Figure 1.

(A) Elongation of DNA primers with 3′ terminal hairpins of varying length with ddTTP using MTdTwt in RBC reaction buffer (50 mM potassium acetate, 20 mM Tris acetate, 10 mM magnesium acetate, 0.25 mM cobalt chloride, pH 7.9) at 37 °C (n = 3 replicates). Elongation rates were normalized to rates on the unstructured substrate (0 bp). (B) Elongation of an unstructured primer (P1) with ddNTPs using MTdTwt in reaction buffer (50 mM potassium acetate, 20 mM Tris acetate, pH 7.9) with varying M²⁺ concentrations: RBC (10 mM Mg²⁺, 0.25 mM Co²⁺), RBC without Mg²⁺ (0.25 mM Co²⁺), and TP8C (1 mM Co²⁺) (n = 2 replicates).
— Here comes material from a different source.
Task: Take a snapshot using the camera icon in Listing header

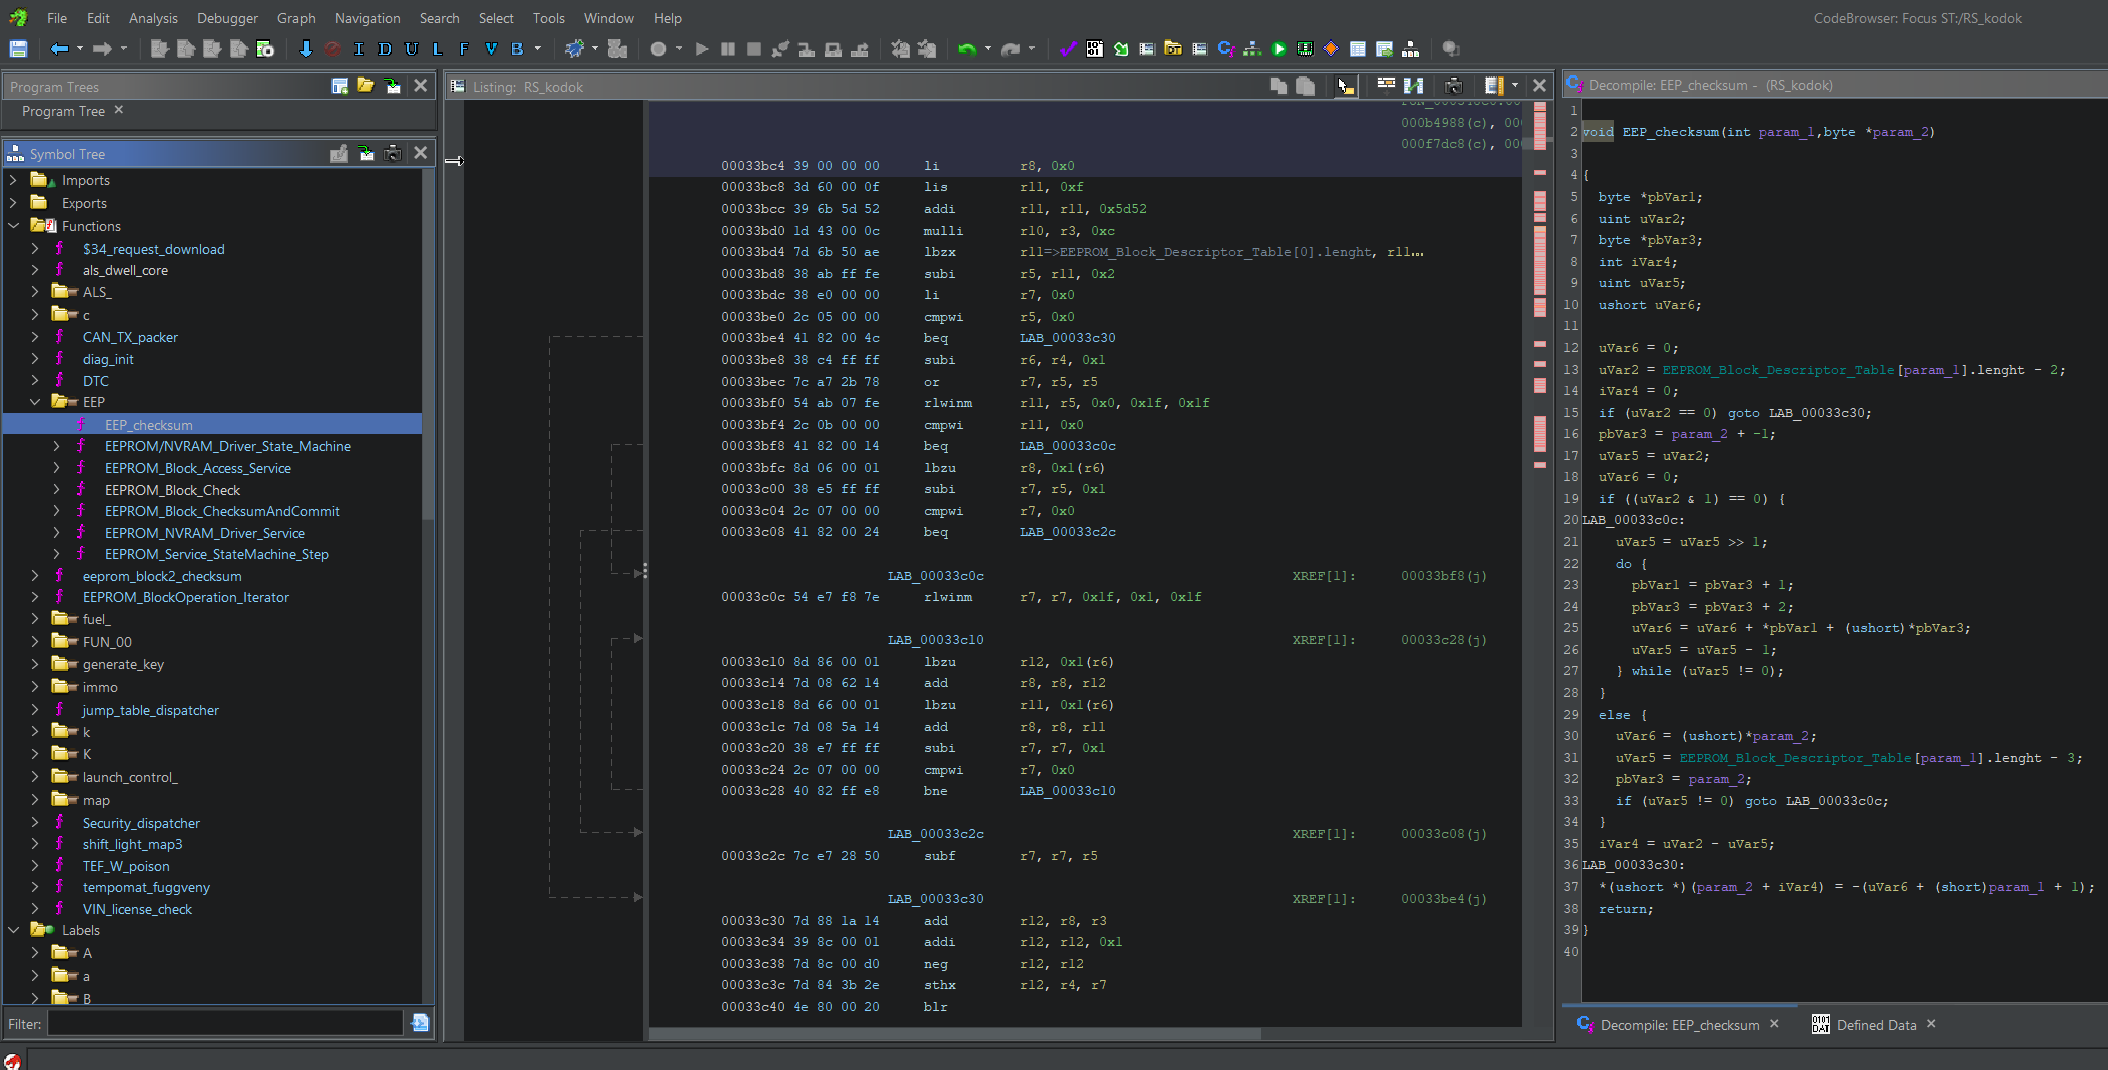Action: click(x=1455, y=86)
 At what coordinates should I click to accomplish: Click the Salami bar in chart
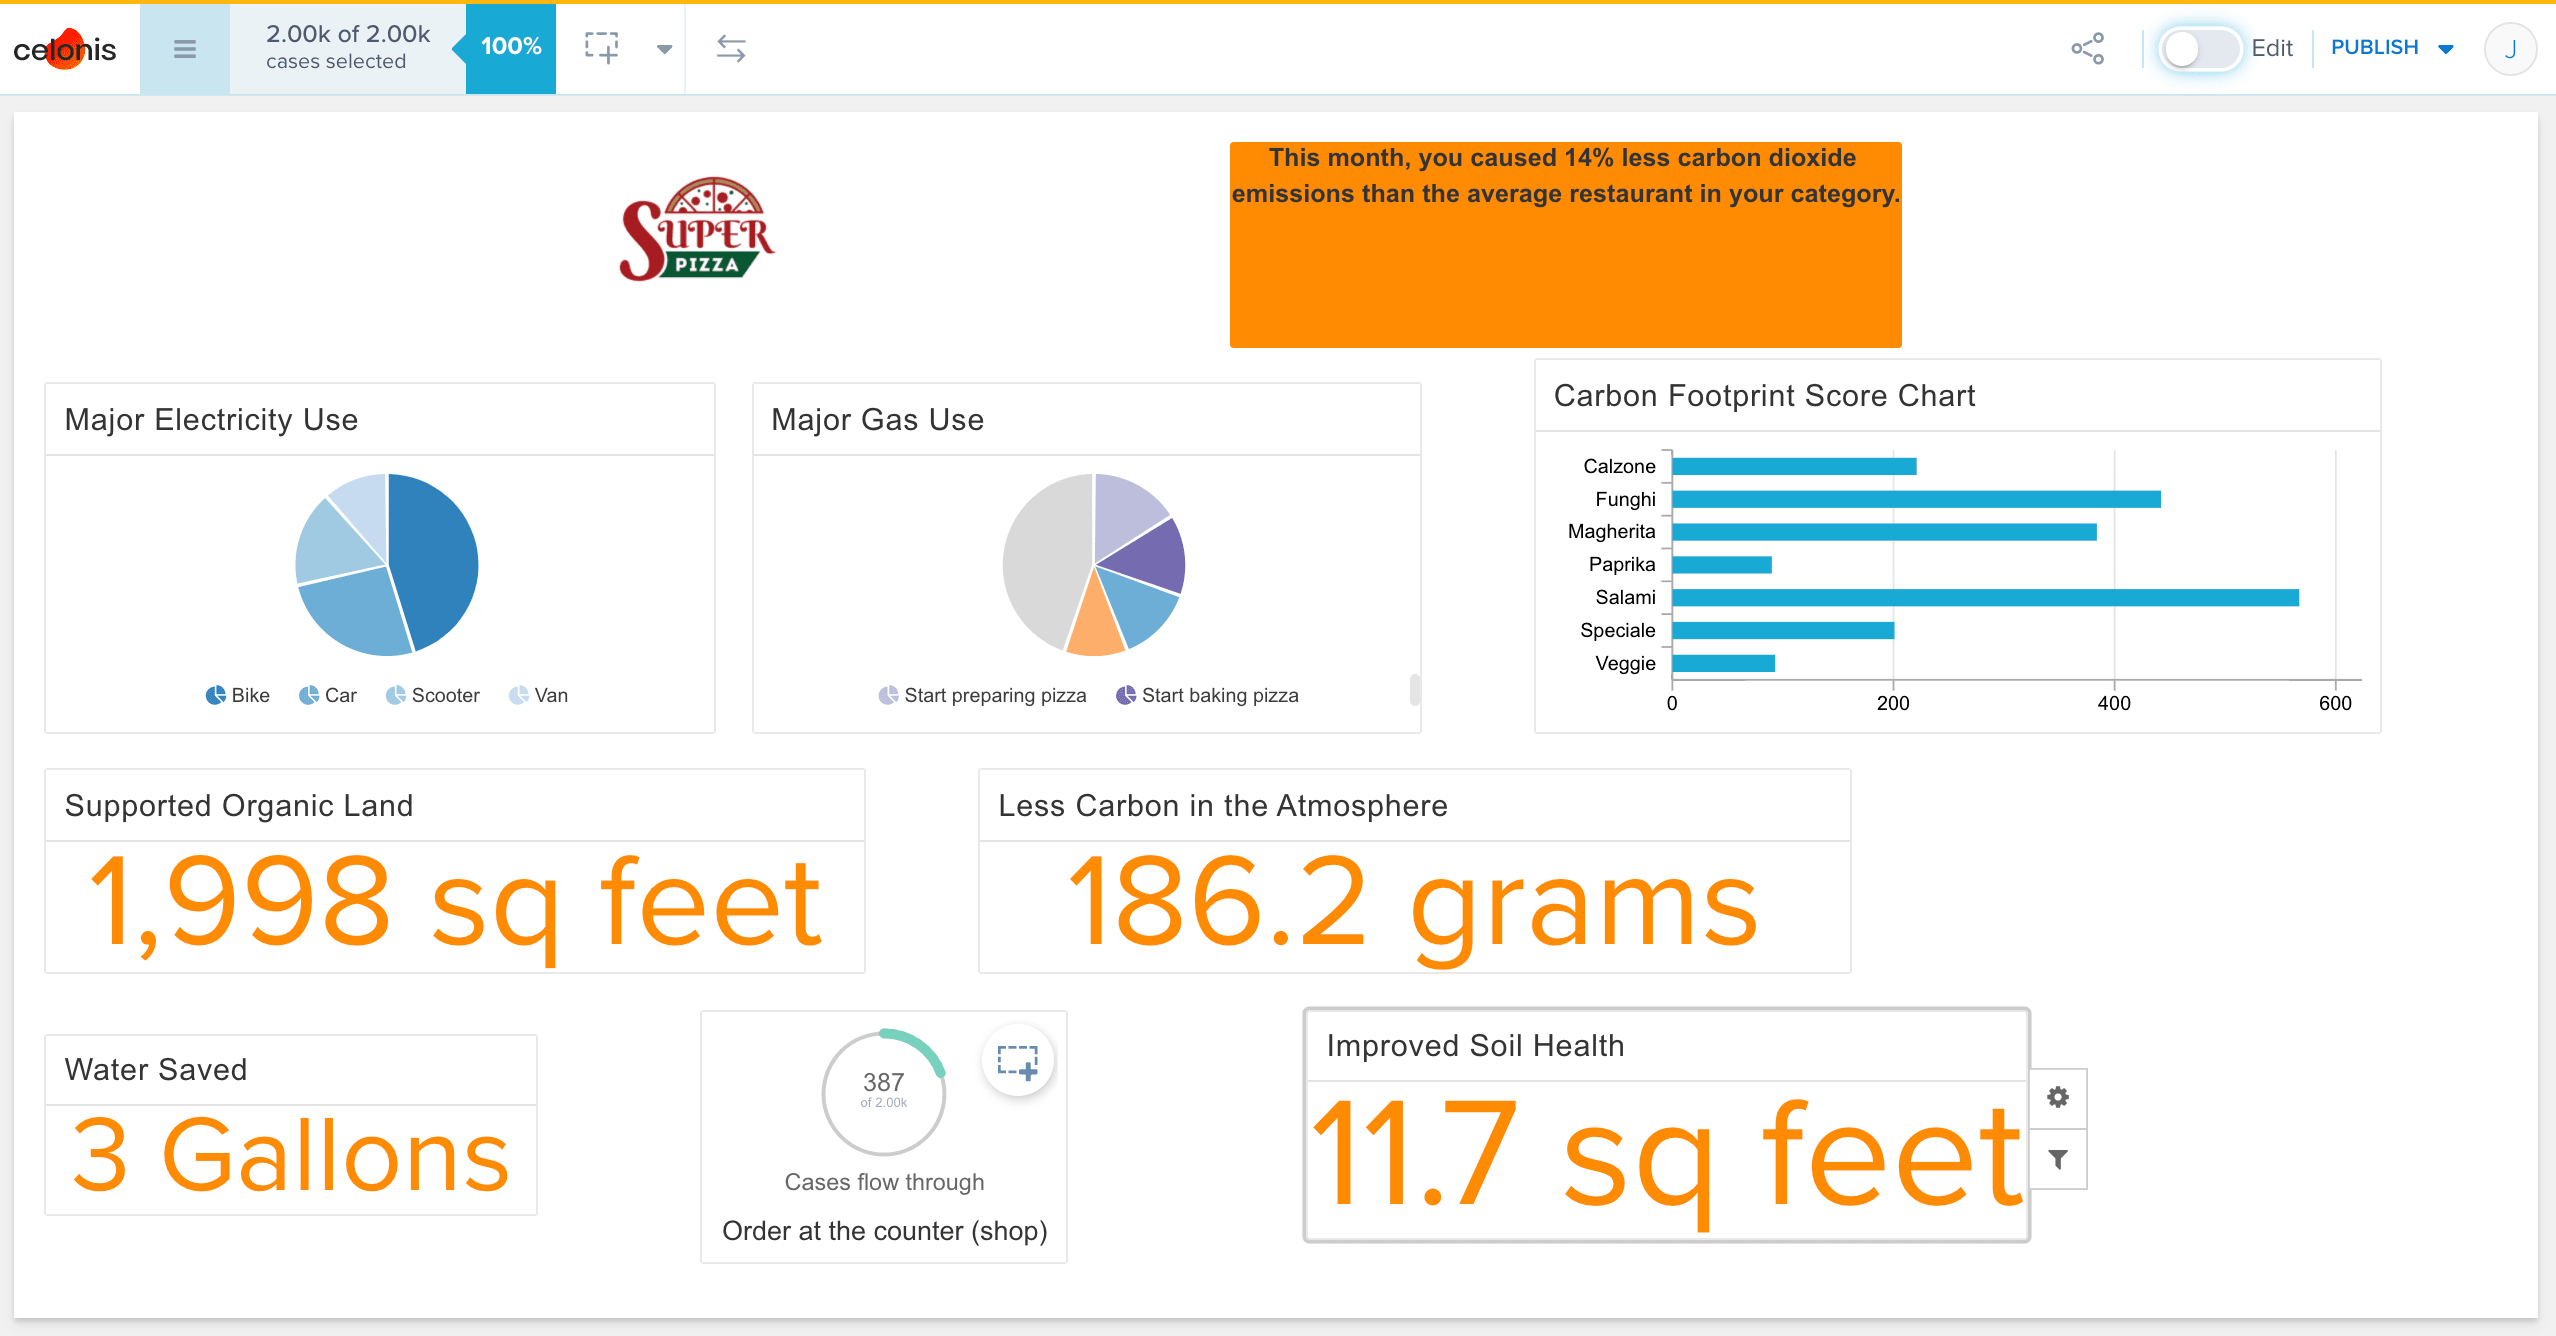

Elongation rates were normalized to rates in RBC. (C) Elongation of an 8 bp hairpin primer (P5) with ddTTP or ddGTP in RBC and TP8C using MTdTwt (n = 3 replicates). Elongation rates were normalized to rates in RBC. In all of the above, error bars correspond to mean ± SD; T = ddTTP; A = ddATP; C = ddCTP; G = ddGTP.